Oklahoma State (Oct. 21) – Coming off another long week from the Houston game, the Mountaineers should have ample time to create a system of football designed to beat UCF, but that is good enough to skid by the hit-and-miss Cowboys.
@UCF (Oct. 28) –This game will be more important for the standings than initially thought. UCF, like us, has a very mobile quarterback situation with Plumlee. This will be an exciting shootout with some tired defenses.
BYU ((Nov. 4) – The Cougars are a coin flip because you don’t know what team you are getting from season to season. Their years of independent play made schedules soft, and I expect this to be a nice get-right game for WVU if UCF gives us a loss the week before.

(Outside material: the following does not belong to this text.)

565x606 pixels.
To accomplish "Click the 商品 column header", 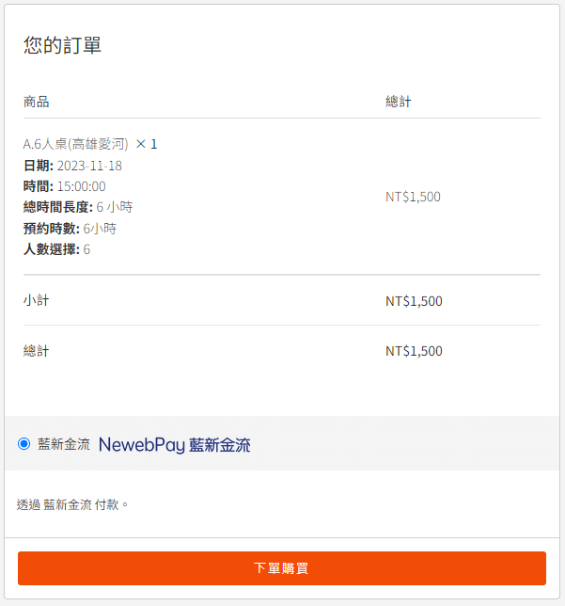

@Oklahoma (Nov. 11) – No road to the Big 12 Championship doesn’t pass through Norman in their final year. Brent Venables was barely allowed to make it through dismal season one, so expect this Oklahoma team to bring the house to grab one more trophy on the way out the door.
Cincinnati (Nov. 18) – Old Big East foes in Cincinnati are in a rebuilding year, and I hope that by this point in the season, our on-field product has hit its stride.
@Baylor (Nov. 25) – If we had an actual in-conference rival – this is my vote. We have had some absolute shootouts and played spoiler for the other team on multiple occasions. This is quite a brewing feud that could become chippy regardless of the season implications.